[EXERCISE OBJECTIVE] What you return must match the records below exactly, down to each character.

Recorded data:
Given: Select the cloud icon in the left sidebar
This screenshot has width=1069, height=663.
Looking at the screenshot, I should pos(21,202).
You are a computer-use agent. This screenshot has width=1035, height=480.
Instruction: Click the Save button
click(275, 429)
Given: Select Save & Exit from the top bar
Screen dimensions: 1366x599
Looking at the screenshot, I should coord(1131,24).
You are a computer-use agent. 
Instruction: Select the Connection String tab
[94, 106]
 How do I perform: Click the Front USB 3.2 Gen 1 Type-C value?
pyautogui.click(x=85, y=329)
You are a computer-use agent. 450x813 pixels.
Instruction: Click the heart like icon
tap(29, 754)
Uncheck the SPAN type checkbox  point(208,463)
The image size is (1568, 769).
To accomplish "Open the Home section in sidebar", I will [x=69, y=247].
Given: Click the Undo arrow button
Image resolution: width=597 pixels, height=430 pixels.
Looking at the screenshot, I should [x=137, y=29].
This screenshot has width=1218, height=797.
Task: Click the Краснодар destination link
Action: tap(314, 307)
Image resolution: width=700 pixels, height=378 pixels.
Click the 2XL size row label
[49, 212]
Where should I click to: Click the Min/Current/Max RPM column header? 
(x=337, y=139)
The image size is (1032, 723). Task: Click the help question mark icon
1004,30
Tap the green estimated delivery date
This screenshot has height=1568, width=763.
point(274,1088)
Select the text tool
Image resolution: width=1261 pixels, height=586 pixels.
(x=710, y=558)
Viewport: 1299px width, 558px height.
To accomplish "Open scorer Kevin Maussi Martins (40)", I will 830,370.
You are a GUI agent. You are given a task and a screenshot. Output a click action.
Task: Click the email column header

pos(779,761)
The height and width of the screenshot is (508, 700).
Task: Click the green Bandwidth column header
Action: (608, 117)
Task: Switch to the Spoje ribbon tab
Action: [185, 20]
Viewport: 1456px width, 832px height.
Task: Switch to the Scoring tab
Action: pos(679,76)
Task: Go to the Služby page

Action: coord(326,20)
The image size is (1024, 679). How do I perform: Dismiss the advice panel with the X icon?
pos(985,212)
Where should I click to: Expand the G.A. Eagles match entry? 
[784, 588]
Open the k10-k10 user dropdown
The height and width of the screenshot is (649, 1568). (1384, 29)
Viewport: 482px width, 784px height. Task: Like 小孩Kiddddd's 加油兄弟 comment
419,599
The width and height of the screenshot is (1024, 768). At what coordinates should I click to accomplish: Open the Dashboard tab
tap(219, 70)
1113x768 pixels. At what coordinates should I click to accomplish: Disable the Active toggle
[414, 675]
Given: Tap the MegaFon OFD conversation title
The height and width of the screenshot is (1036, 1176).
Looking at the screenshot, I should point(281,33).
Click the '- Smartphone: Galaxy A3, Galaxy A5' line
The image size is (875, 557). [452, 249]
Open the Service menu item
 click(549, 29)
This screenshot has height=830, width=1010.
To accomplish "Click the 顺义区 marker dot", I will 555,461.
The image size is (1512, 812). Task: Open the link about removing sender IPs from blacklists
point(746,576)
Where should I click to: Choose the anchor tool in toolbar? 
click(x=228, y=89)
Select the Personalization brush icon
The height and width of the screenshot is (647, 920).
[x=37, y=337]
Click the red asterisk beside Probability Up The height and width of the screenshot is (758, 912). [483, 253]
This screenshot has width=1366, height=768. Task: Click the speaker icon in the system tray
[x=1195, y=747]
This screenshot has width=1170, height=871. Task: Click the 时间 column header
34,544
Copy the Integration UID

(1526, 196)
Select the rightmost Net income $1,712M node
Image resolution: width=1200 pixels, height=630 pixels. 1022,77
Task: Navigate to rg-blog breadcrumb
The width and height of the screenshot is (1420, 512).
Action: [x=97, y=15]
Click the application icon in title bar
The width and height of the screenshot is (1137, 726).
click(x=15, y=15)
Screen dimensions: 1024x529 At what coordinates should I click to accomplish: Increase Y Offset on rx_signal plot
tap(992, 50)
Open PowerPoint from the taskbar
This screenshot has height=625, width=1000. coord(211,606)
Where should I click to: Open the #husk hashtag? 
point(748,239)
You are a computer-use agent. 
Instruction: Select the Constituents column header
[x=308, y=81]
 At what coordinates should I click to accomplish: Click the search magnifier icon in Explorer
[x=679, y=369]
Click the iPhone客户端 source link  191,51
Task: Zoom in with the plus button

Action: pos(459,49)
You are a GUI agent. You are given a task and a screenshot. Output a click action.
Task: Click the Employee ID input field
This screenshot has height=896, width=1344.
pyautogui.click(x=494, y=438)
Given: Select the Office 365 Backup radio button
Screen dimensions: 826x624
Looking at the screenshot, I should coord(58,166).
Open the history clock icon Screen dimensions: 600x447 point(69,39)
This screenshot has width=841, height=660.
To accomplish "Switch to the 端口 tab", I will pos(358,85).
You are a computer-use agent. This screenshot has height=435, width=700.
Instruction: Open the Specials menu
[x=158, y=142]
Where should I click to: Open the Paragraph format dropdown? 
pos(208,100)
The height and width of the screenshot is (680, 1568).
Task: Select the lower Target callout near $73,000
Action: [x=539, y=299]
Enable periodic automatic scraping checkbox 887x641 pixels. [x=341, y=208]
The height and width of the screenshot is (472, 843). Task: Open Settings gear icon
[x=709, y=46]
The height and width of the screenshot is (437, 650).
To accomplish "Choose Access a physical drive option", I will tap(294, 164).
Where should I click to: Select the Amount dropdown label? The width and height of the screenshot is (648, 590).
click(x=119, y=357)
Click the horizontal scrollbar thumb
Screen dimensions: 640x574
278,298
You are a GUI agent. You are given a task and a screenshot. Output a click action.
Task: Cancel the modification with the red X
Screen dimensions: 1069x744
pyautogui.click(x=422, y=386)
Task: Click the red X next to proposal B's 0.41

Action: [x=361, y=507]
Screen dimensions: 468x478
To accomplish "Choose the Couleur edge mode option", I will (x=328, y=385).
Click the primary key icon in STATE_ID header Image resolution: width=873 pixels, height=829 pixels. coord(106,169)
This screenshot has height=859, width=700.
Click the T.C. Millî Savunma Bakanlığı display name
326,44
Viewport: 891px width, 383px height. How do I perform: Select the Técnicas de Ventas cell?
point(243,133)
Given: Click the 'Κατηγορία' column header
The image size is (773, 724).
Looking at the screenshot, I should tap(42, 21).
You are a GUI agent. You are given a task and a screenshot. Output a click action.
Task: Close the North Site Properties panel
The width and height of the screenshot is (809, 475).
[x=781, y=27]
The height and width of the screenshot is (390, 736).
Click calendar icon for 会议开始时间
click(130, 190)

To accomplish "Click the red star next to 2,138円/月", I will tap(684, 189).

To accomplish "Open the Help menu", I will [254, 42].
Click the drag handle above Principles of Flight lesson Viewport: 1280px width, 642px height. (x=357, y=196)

[EXERCISE OUTPUT]
Given: Select the cloud icon in the left sidebar
This screenshot has width=1069, height=663.
Looking at the screenshot, I should pos(21,202).
You are a computer-use agent. This screenshot has width=1035, height=480.
Instruction: Click the Save button
click(275, 429)
Given: Select Save & Exit from the top bar
Screen dimensions: 1366x599
Looking at the screenshot, I should coord(1131,24).
You are a computer-use agent. 
Instruction: Select the Connection String tab
[94, 106]
 How do I perform: Click the Front USB 3.2 Gen 1 Type-C value?
pyautogui.click(x=85, y=329)
You are a computer-use agent. 450x813 pixels.
Instruction: Click the heart like icon
tap(29, 754)
Uncheck the SPAN type checkbox  point(208,463)
The image size is (1568, 769).
To accomplish "Open the Home section in sidebar", I will [x=69, y=247].
Given: Click the Undo arrow button
Image resolution: width=597 pixels, height=430 pixels.
Looking at the screenshot, I should [x=137, y=29].
This screenshot has width=1218, height=797.
Task: Click the Краснодар destination link
Action: tap(314, 307)
Image resolution: width=700 pixels, height=378 pixels.
Click the 2XL size row label
[49, 212]
Where should I click to: Click the Min/Current/Max RPM column header? 
(x=337, y=139)
The image size is (1032, 723). Task: Click the help question mark icon
1004,30
Tap the green estimated delivery date
This screenshot has height=1568, width=763.
point(274,1088)
Select the text tool
Image resolution: width=1261 pixels, height=586 pixels.
(x=710, y=558)
Viewport: 1299px width, 558px height.
To accomplish "Open scorer Kevin Maussi Martins (40)", I will 830,370.
You are a GUI agent. You are given a task and a screenshot. Output a click action.
Task: Click the email column header

pos(779,761)
The height and width of the screenshot is (508, 700).
Task: Click the green Bandwidth column header
Action: (608, 117)
Task: Switch to the Spoje ribbon tab
Action: [185, 20]
Viewport: 1456px width, 832px height.
Task: Switch to the Scoring tab
Action: pos(679,76)
Task: Go to the Služby page

Action: coord(326,20)
The image size is (1024, 679). How do I perform: Dismiss the advice panel with the X icon?
pos(985,212)
Where should I click to: Expand the G.A. Eagles match entry? 
[784, 588]
Open the k10-k10 user dropdown
The height and width of the screenshot is (649, 1568). (1384, 29)
Viewport: 482px width, 784px height. Task: Like 小孩Kiddddd's 加油兄弟 comment
419,599
The width and height of the screenshot is (1024, 768). At what coordinates should I click to accomplish: Open the Dashboard tab
tap(219, 70)
1113x768 pixels. At what coordinates should I click to accomplish: Disable the Active toggle
[414, 675]
Given: Tap the MegaFon OFD conversation title
The height and width of the screenshot is (1036, 1176).
Looking at the screenshot, I should point(281,33).
Click the '- Smartphone: Galaxy A3, Galaxy A5' line
The image size is (875, 557). [452, 249]
Open the Service menu item
 click(549, 29)
This screenshot has height=830, width=1010.
To accomplish "Click the 顺义区 marker dot", I will 555,461.
The image size is (1512, 812). Task: Open the link about removing sender IPs from blacklists
point(746,576)
Where should I click to: Choose the anchor tool in toolbar? 
click(x=228, y=89)
Select the Personalization brush icon
The height and width of the screenshot is (647, 920).
[x=37, y=337]
Click the red asterisk beside Probability Up The height and width of the screenshot is (758, 912). [483, 253]
This screenshot has width=1366, height=768. Task: Click the speaker icon in the system tray
[x=1195, y=747]
This screenshot has width=1170, height=871. Task: Click the 时间 column header
34,544
Copy the Integration UID

(1526, 196)
Select the rightmost Net income $1,712M node
Image resolution: width=1200 pixels, height=630 pixels. 1022,77
Task: Navigate to rg-blog breadcrumb
The width and height of the screenshot is (1420, 512).
Action: [x=97, y=15]
Click the application icon in title bar
The width and height of the screenshot is (1137, 726).
click(x=15, y=15)
Screen dimensions: 1024x529 At what coordinates should I click to accomplish: Increase Y Offset on rx_signal plot
tap(992, 50)
Open PowerPoint from the taskbar
This screenshot has height=625, width=1000. coord(211,606)
Where should I click to: Open the #husk hashtag? 
point(748,239)
You are a computer-use agent. 
Instruction: Select the Constituents column header
[x=308, y=81]
 At what coordinates should I click to accomplish: Click the search magnifier icon in Explorer
[x=679, y=369]
Click the iPhone客户端 source link  191,51
Task: Zoom in with the plus button

Action: pos(459,49)
You are a GUI agent. You are given a task and a screenshot. Output a click action.
Task: Click the Employee ID input field
This screenshot has height=896, width=1344.
pyautogui.click(x=494, y=438)
Given: Select the Office 365 Backup radio button
Screen dimensions: 826x624
Looking at the screenshot, I should coord(58,166).
Open the history clock icon Screen dimensions: 600x447 point(69,39)
This screenshot has width=841, height=660.
To accomplish "Switch to the 端口 tab", I will pos(358,85).
You are a computer-use agent. This screenshot has height=435, width=700.
Instruction: Open the Specials menu
[x=158, y=142]
Where should I click to: Open the Paragraph format dropdown? 
pos(208,100)
The height and width of the screenshot is (680, 1568).
Task: Select the lower Target callout near $73,000
Action: [x=539, y=299]
Enable periodic automatic scraping checkbox 887x641 pixels. [x=341, y=208]
The height and width of the screenshot is (472, 843). Task: Open Settings gear icon
[x=709, y=46]
The height and width of the screenshot is (437, 650).
To accomplish "Choose Access a physical drive option", I will tap(294, 164).
Where should I click to: Select the Amount dropdown label? The width and height of the screenshot is (648, 590).
click(x=119, y=357)
Click the horizontal scrollbar thumb
Screen dimensions: 640x574
278,298
You are a GUI agent. You are given a task and a screenshot. Output a click action.
Task: Cancel the modification with the red X
Screen dimensions: 1069x744
pyautogui.click(x=422, y=386)
Task: Click the red X next to proposal B's 0.41

Action: [x=361, y=507]
Screen dimensions: 468x478
To accomplish "Choose the Couleur edge mode option", I will (x=328, y=385).
Click the primary key icon in STATE_ID header Image resolution: width=873 pixels, height=829 pixels. coord(106,169)
This screenshot has height=859, width=700.
Click the T.C. Millî Savunma Bakanlığı display name
326,44
Viewport: 891px width, 383px height. How do I perform: Select the Técnicas de Ventas cell?
point(243,133)
Given: Click the 'Κατηγορία' column header
The image size is (773, 724).
Looking at the screenshot, I should tap(42, 21).
You are a GUI agent. You are given a task and a screenshot. Output a click action.
Task: Close the North Site Properties panel
The width and height of the screenshot is (809, 475).
[x=781, y=27]
The height and width of the screenshot is (390, 736).
Click calendar icon for 会议开始时间
click(130, 190)

To accomplish "Click the red star next to 2,138円/月", I will tap(684, 189).

To accomplish "Open the Help menu", I will [254, 42].
Click the drag handle above Principles of Flight lesson Viewport: 1280px width, 642px height. (x=357, y=196)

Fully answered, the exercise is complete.